I am talking to you in behalf of those Germans, and perhaps I may say of all those of foreign nationality who have come here and have forgotten their antagonism without giving up their national traditions. As far as they are in agreement with progressive and liberal institutions they are united as good citizens into one great nation of the United States of America. (Applause.) We who come from monarchical countries are wideawake to the fact that in countries of monarchical traditions the responsibilities of sovereignty rest on the shoulders of the administration; but in a democracy like ours they rest on the people, they rest on ourselves. If we go to war, we cannot blame our administration, we have to blame ourselves; and if this national congress has any meaning whatever it is to tell our mandatories in Washington that we feel the people of the United States are with us in demanding that our representatives to the Second Hague Conference shall be as they have been in the past, the leaders in the reforms of international relations. (Applause.)

I have been introduced to you as President of the GermanAmerican Peace Society, but I should like to tell you that the name "German-American" does not in this instance, even in an ethnological sense, mean a distinction from our fellow citizens, but a recognition of the fact that we who have descended from German stock are the natural bond of an ever-increasing friendship between America and Germany. We hope that our fellow citizens of other nationalities will follow our example, and that altogether we may point to this object lesson of the solidarity of the nations in our United States of America and ask: "Why are there not United States of Europe?" (Applause.)

When we started, we found the first thing to do in this American city was to have an American Peace Society right amongst us, a purely American Peace Society, and if we have done nothing else we have founded the Peace Society of the City of New York, which fathers this congress, and so we may very well call ourselves the grandparents of this National Arbitration and Peace Congress.

Perhaps it is not accidental that German-Americans should be the first to have entered this field, since Germany and America have progressed arm in arm in the paths of peace since these United States have been recognized as one of the sovereign nations of the world.

Practically the first state that recognized the sovereignty of the United States, and gave expression to this recognition, was the state of Frederick the Great, from whose reign Germany took its new flight of progress and growth. At the same time the American eagle began to spread its wings, and it is very appropriate to recall on this occasion one clause of the treaty of 1785 which, as far as I know, is legally in force to-day; the clause which expresses the principle for which this nation has stood since its birth, and which, up to this time, has not been acknowledged as an integral part of international law. In this treaty of 1785 the United States and Prussia (which stands for the Germany of to-day) guaranteed mutually the inviolability of private property at sea. As the international law stands to-day, your house and its contents may be safe from the attacks of an army in time of war, if you are a private citizen, but it will not be safe against the shells of a warship, and your merchantmen, no matter how harmless are the goods they carry, may be destroyed or robbed by the enemy or his privateers at any time during the war.

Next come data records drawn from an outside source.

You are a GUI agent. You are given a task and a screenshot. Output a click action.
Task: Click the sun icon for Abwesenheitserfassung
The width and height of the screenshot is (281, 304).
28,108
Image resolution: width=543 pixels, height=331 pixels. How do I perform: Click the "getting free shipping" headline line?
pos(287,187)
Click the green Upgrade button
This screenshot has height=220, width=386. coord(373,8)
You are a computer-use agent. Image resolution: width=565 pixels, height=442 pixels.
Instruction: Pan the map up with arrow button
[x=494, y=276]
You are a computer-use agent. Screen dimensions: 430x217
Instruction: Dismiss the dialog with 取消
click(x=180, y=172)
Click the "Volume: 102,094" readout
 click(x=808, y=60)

We hear so much of the question of national honor on the part of those who want to reserve at least a few cases in which they can legally fly at each other's throats. If there ever were a question of national honor for the United States it is to assert this principle which it has held up to the nations since the first days of its existence, and which stands again on the platform of the next Hague Conference. It seems to me that, above all, our delegates ought to be instructed to see that at last this principle shall be acknowledged by the agreement of the civilized nations.

I appeal to you, the representatives of the magnanimous nation, related both to Germany and to America, to the representatives of Great Britain, to raise your voice in the councils of your nation and take care that at the next Hague Conference the only great Power which has been in the way of the establishment of this great principle will at last give up its resistance and thus show to all the world that its will for peace is really "indomitable" and "invincible."

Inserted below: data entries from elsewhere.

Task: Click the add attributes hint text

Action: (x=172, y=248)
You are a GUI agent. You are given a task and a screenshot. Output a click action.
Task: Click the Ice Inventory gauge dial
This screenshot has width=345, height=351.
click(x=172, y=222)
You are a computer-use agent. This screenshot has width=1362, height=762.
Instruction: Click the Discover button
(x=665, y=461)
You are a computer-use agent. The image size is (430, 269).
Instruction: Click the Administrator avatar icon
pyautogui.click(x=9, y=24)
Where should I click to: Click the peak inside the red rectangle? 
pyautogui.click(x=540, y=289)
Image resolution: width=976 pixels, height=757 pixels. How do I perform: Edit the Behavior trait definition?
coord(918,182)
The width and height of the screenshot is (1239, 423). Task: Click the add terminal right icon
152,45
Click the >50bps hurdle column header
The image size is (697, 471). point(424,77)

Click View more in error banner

Our country and Germany have adhered to this rule since it was laid down in that treaty of 1785 and have acted accordingly throughout their history.

Let me tell you that there is only one way leading to disarmament or to the limitation of armament, and that is to take away excuses for armament and to trust to the common sense of the German people and all the other peoples who show that they want to advance in the ways of peace and civilization, and to drop the military burden when they see that it is not necessary. The danger to private property affords the most frequent and the most dangerous excuse for the increase at least of naval armaments. But we must hurry that events shall not overtake our efforts at peaceful settlement. New ties of international friendship, of common interests are being formed. International institutions are in existence to-day supported by all or at least a great number of the great nations of the world which will lead inevitably to a World Organization such as we dream of as our ideal.

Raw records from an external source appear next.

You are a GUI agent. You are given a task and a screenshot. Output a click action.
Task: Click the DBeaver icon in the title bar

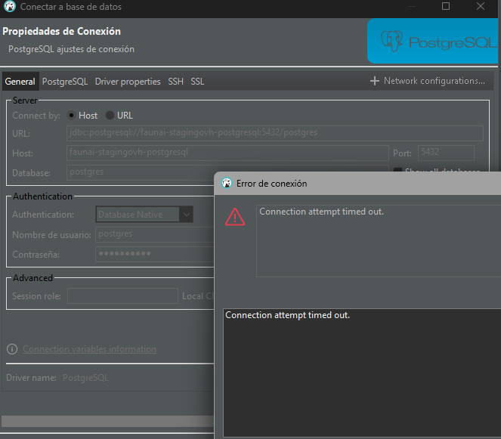10,7
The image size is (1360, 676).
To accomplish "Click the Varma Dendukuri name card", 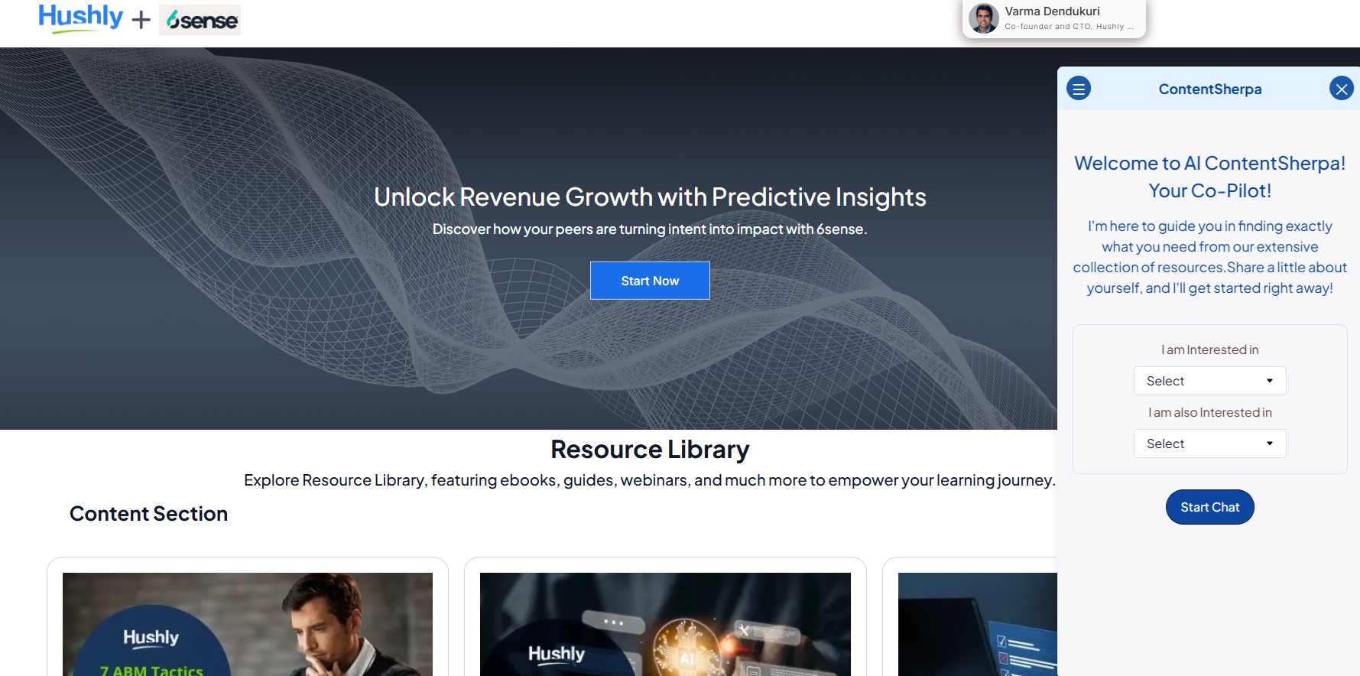I will pyautogui.click(x=1054, y=18).
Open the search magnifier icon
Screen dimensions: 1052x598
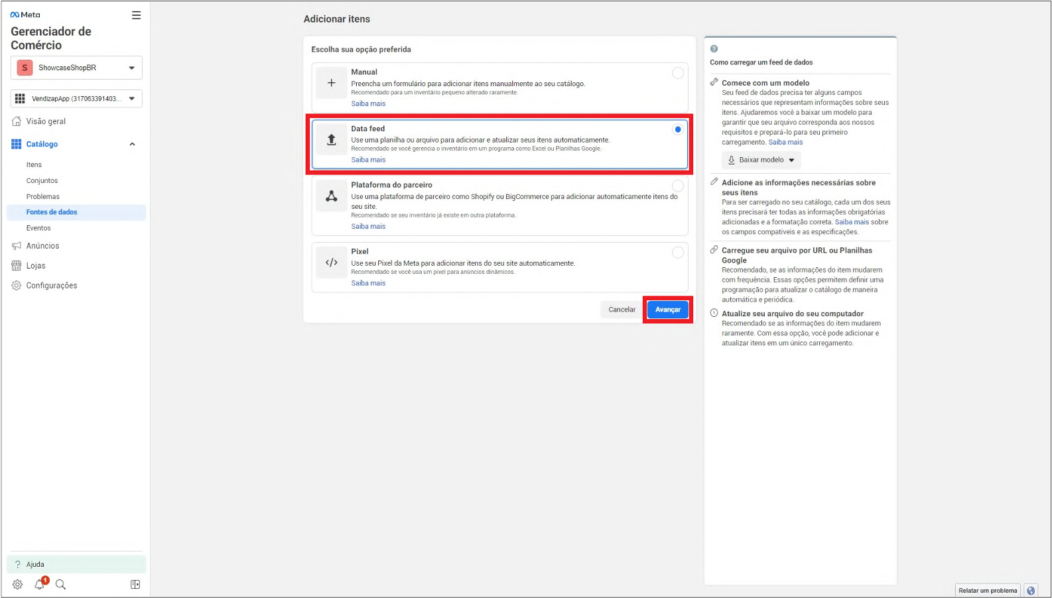(60, 584)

A few months ago there were unveiled two monuments over the graves of French soldiers who had died on German soil during the war of 1870, and it was on this occasion, speaking on behalf of the Emperor, that a German general, depositing a wreath on the grave, said: "What is the language of these monuments? That it is not by battles but by a pacific union that the peoples of Europe will after this accomplish their high mission of civilization and of progress, which calls them and claims all their efforts." I conclude with these words of the German Emperor, with this change, that we do not speak of the pacific union of the people of Europe alone, but of the pacific union of the whole civilized world.

Before I close let me refer to the part the German Emperor took in the gat work of concluding the Peace of Portsmouth, when President Roosevelt found it impossible to finish his task and the Russian representative had received orders to leave within three days. It was then that our President appealed to the German Emperor to help him with his influence, and through his successful intervention the baneful order was withdrawn. (Applause.)

Thus, you may say at the beginning of our national existence as well as at the present time, we find the United States and Germany shoulder to shoulder in the task of promoting peace and diminishing the horrors of war; and as a testimony for the spirit of this so-called "War Lord," let me say to you that in spite of the dreadful military power behind which Germany tries to guard itself, our own ideals of the World's Federation are alive there as well as here.

MR. CARNEGIE:

There is some complaint from the gallery that they do not hear these speakers well. Now, we have an original in the gallery, Mr. Stead, and he suggests that he will speak from where he stands, and enable his neighbors to hear the weighty message he is going to deliver. I have great pleasure in introducing to you one of the most ardent spirits I know among all my friends. (Great Applause.)

MR. STEAD:

MR. CHAIRMAN, LADIES AND GENTLEMEN: I don't know whether everyone in this great hall can hear my voice, speaking as I do, but if I should, by any accident, drop my voice so that you cannot hear it, will you be good enough to shout out quick and sharp "speak up." (Laughter.) I have ten minutes allotted to me in which to speak to you, so I beg you sincerely not to rob me of any of my ten minutes by any applause. Now, Mr. Chairman, will you kindly look at your watch and if they take any of my ten minutes, will you add that on? (Laughter.)

I am here, in a certain sense, not as the representative of the British government; I never represented a government in my life, and I hope sincerely I never shall (laughter), preferring, as I do, the position of much greater freedom than that which belongs to any representative of any government. No, I speak not for the government, I speak for the people. (Applause.) I stand here as an Englishman to appeal to you who are all or almost all English-speaking people, to join hand in hand with my countrymen to make this next Hague Conference even more memorable in the history of the world than the first Hague Conference, which owed its success, not its initiative, but its success to the fact that the United States and Great Britain stood together hand in hand as brothers true and tried before the nations of the world.